From the data below, pull out every line that contains the string "caption" and copy each one unchanged.

* start Extracted material *

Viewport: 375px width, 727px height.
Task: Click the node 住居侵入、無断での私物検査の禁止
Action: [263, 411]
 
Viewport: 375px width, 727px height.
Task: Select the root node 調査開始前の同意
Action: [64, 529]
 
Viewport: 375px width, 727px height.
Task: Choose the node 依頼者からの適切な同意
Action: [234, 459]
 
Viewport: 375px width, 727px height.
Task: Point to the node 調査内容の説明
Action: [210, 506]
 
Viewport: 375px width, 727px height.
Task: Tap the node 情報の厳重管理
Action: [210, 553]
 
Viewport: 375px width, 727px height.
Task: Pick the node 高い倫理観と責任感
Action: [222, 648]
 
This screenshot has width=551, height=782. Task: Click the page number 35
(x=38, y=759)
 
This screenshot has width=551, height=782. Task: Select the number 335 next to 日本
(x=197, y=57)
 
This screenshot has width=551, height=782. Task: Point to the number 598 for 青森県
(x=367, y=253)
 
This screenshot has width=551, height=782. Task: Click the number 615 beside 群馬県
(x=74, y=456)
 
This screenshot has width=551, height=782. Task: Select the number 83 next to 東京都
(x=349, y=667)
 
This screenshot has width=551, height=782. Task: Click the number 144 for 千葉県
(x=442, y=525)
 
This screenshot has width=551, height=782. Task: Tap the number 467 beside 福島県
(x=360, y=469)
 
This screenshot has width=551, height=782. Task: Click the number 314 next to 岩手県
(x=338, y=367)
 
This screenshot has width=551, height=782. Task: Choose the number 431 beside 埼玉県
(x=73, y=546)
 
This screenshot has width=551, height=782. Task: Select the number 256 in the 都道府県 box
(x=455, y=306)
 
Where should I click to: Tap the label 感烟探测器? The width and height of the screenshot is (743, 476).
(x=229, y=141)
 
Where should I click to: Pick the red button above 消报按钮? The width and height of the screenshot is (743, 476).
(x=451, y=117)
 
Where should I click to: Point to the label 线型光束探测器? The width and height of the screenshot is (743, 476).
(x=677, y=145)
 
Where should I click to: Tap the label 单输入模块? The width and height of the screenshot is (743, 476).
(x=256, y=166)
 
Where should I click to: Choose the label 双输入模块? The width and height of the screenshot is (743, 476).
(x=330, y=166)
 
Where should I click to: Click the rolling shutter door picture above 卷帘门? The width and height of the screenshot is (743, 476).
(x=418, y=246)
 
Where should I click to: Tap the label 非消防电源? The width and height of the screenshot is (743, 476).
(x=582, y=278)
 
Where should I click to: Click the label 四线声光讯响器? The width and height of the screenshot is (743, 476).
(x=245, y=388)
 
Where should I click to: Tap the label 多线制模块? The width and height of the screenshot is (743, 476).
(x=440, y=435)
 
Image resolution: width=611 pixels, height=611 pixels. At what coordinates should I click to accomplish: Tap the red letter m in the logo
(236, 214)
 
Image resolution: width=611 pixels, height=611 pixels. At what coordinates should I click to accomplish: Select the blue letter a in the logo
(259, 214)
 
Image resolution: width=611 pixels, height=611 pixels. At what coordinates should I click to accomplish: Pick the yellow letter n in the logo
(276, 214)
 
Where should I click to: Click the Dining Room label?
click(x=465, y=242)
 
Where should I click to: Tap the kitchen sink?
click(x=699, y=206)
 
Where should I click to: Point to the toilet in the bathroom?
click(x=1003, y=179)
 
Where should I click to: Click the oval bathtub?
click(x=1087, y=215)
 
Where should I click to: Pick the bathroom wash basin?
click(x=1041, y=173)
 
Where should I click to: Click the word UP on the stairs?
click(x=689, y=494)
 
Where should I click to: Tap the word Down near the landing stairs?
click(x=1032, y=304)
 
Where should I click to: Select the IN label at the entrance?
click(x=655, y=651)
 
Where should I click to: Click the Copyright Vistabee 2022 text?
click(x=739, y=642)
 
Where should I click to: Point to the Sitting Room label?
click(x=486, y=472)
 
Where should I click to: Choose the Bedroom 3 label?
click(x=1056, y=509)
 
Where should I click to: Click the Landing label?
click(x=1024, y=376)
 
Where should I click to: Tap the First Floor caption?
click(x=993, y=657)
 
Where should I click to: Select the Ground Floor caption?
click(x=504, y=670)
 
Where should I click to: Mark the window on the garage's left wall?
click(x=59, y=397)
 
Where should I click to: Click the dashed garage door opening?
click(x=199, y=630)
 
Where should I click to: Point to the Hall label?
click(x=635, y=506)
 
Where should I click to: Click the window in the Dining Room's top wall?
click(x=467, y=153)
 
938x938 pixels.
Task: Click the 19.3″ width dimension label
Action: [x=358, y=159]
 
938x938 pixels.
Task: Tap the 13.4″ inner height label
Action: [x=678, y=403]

* end Extracted material *

(Response to this task)
Where should I click to: Tap the First Floor caption?
Where should I click to: Select the Ground Floor caption?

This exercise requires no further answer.